● Exercise instructions
Word for word, repeat the lines of the records from the first line up to and including the line that contains "The width and", passing over any pictures.

● Given records
↓↓↓
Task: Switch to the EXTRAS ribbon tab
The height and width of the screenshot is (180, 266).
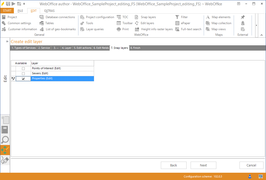Action: [x=49, y=11]
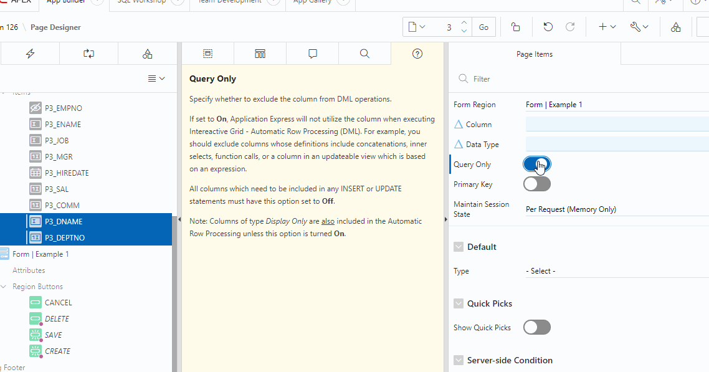Open the Page Search magnifier tab

365,54
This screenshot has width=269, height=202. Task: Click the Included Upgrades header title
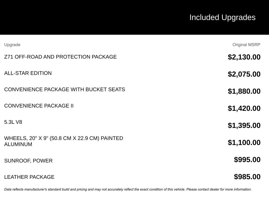point(222,18)
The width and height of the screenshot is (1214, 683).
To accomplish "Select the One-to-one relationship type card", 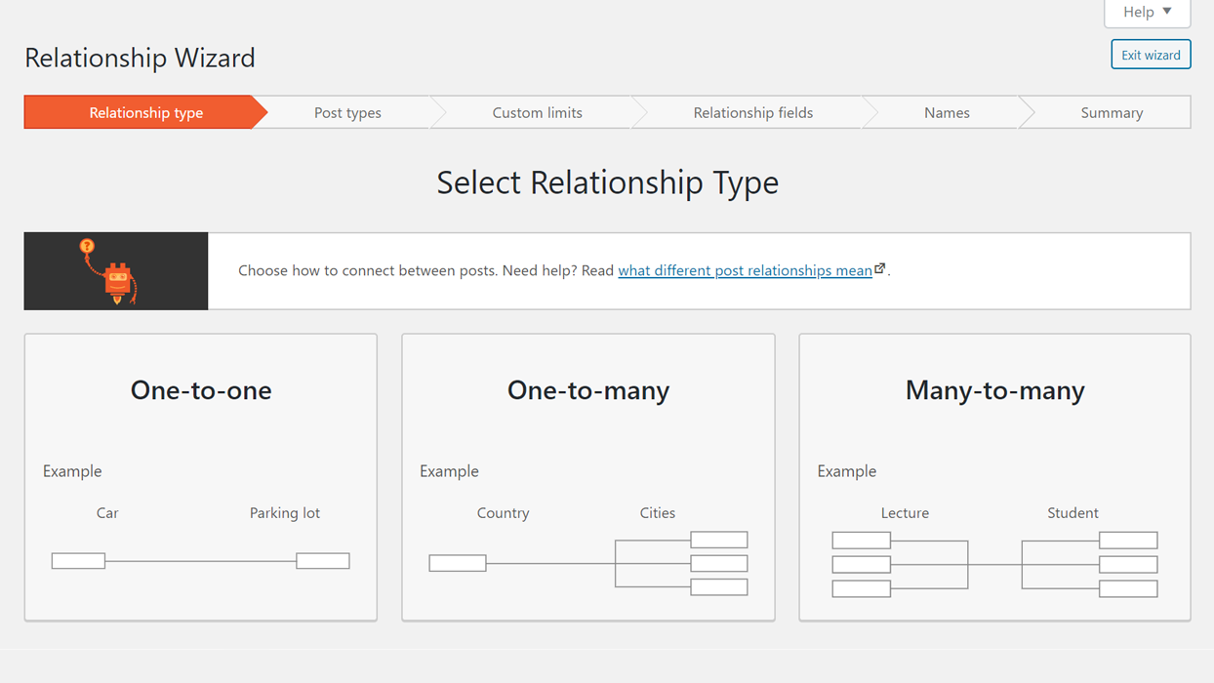I will coord(200,477).
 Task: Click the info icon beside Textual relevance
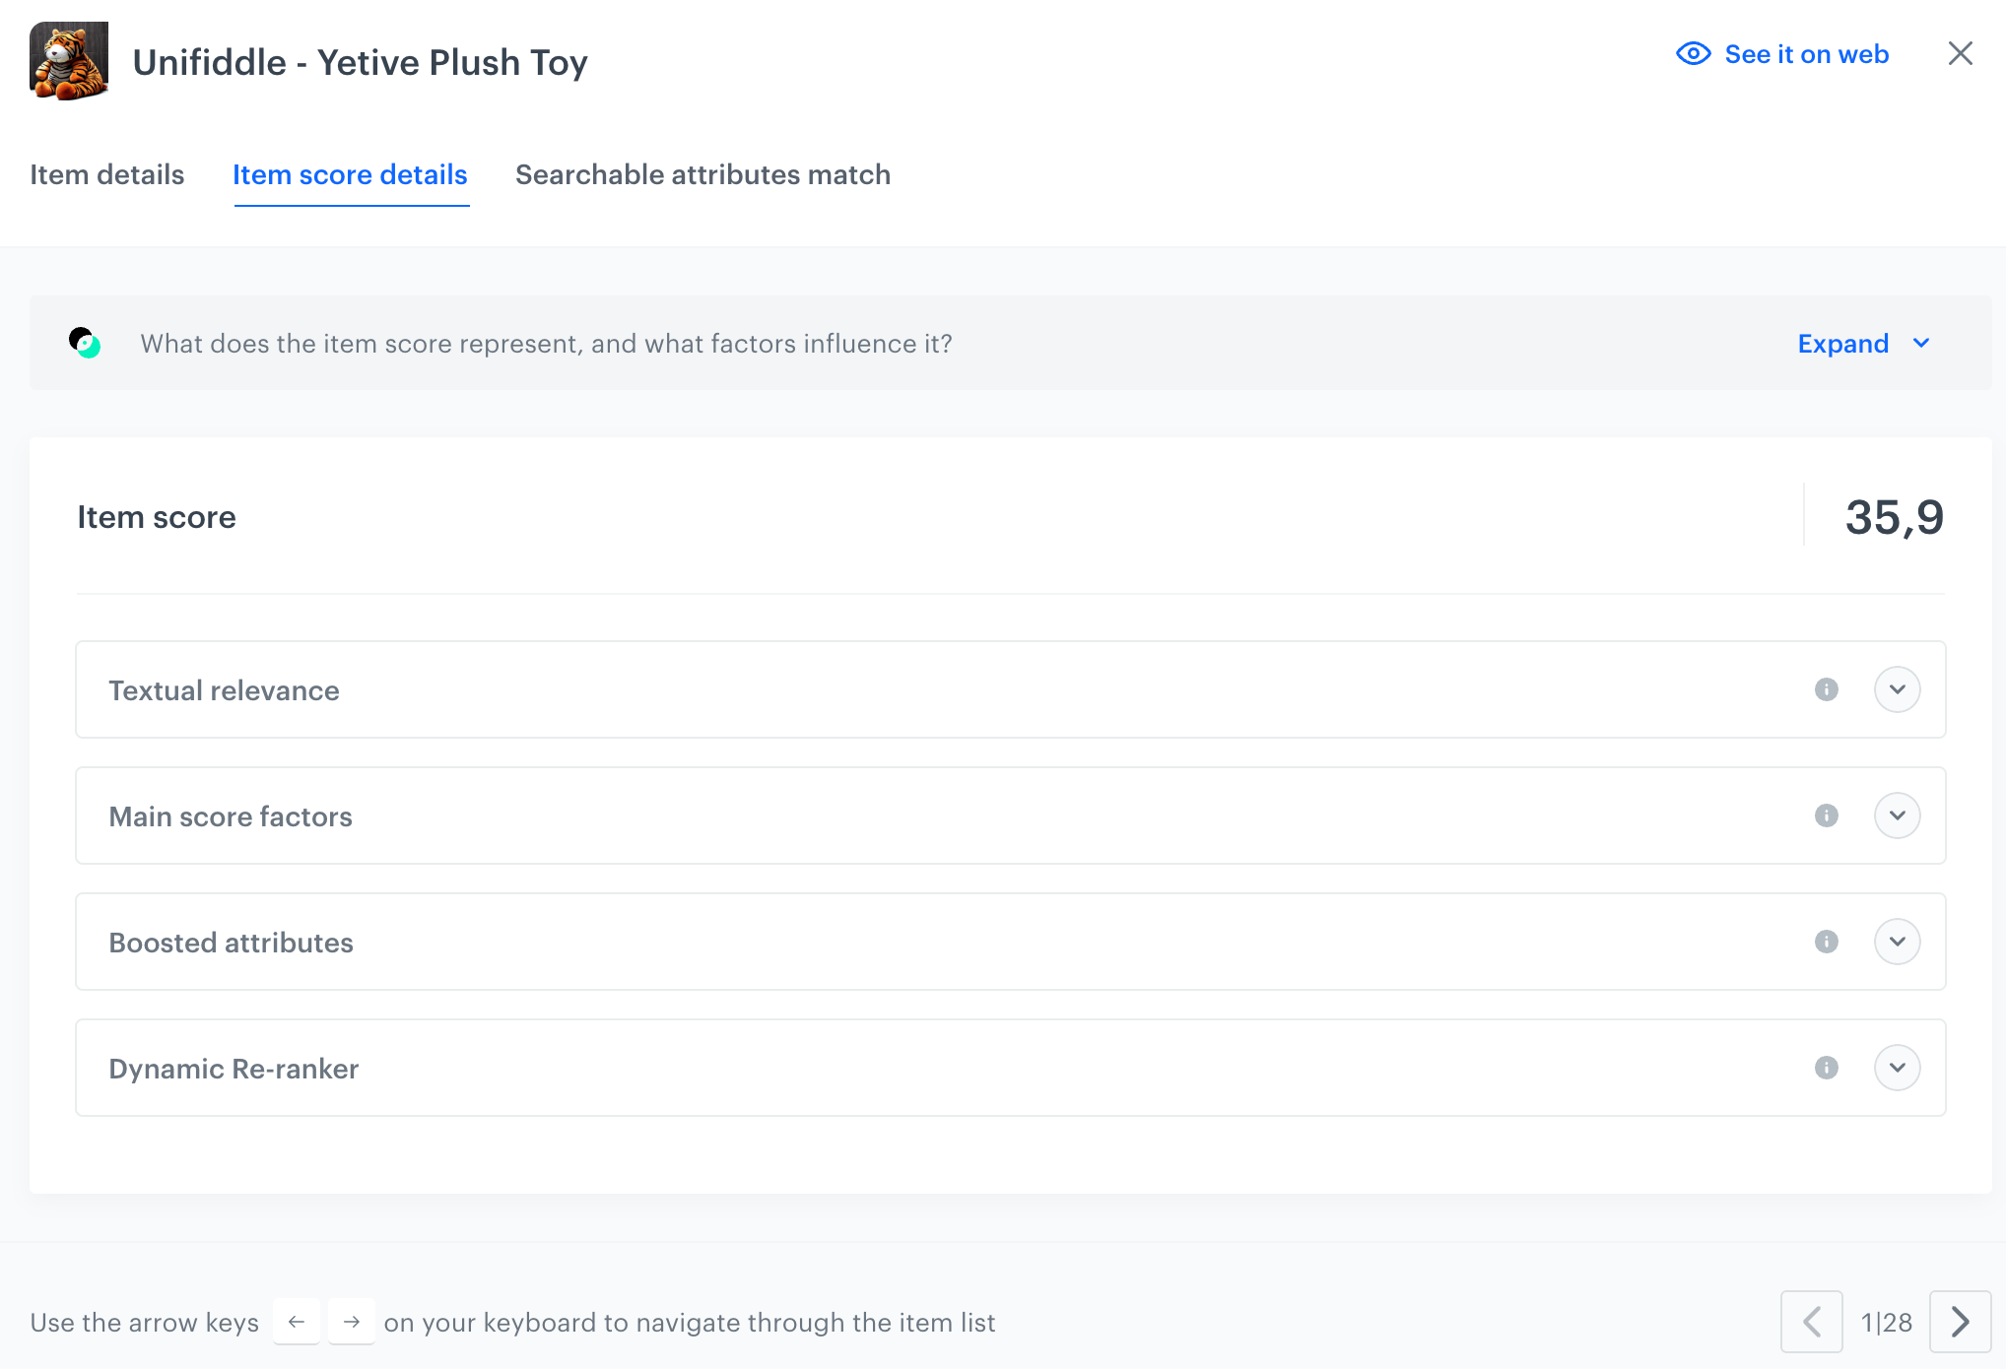point(1826,689)
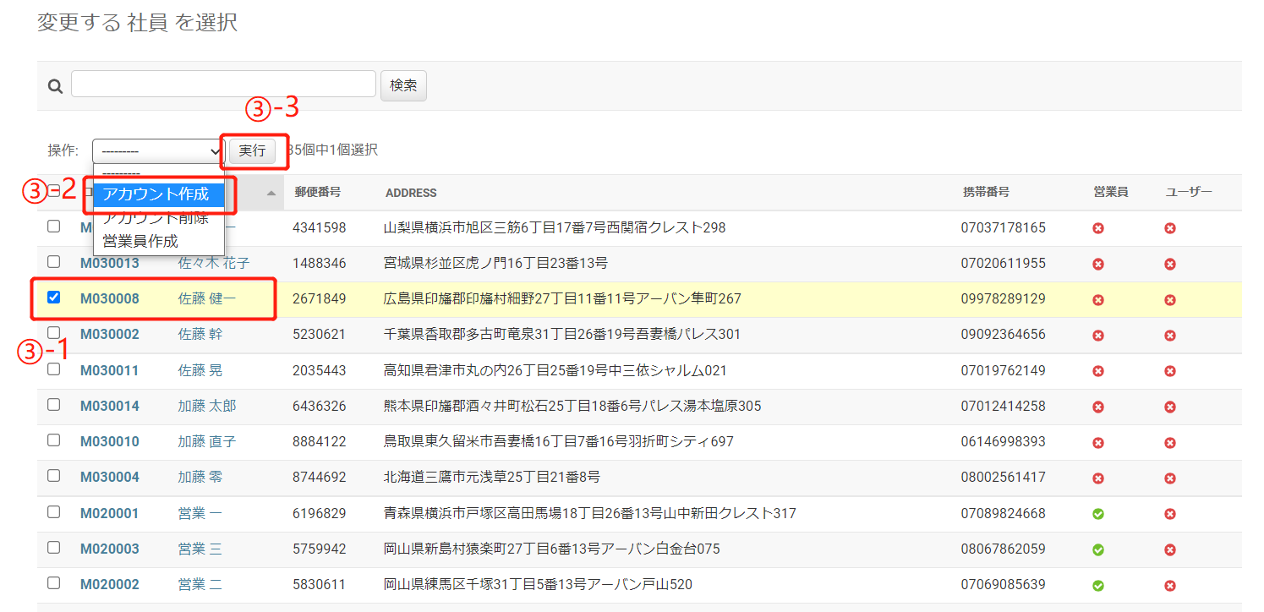Uncheck the checkbox for M030008
The image size is (1264, 612).
54,298
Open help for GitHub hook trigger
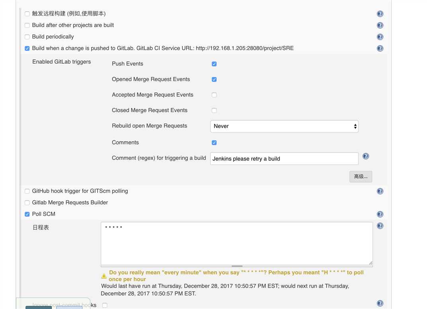Image resolution: width=427 pixels, height=309 pixels. point(380,191)
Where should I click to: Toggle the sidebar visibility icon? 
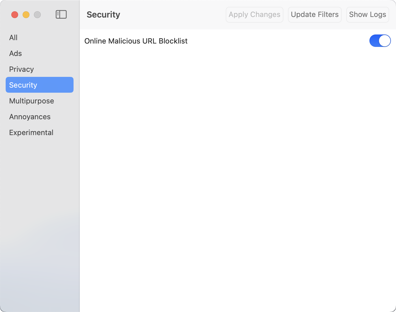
↑↑↑
● Response to the task
Task: Switch to the EXTRAS ribbon tab
The height and width of the screenshot is (180, 266).
Action: [x=49, y=11]
Open the Page Search magnifier tab

365,54
This screenshot has width=269, height=202. Task: Click the Included Upgrades header title
point(222,18)
The width and height of the screenshot is (1214, 683).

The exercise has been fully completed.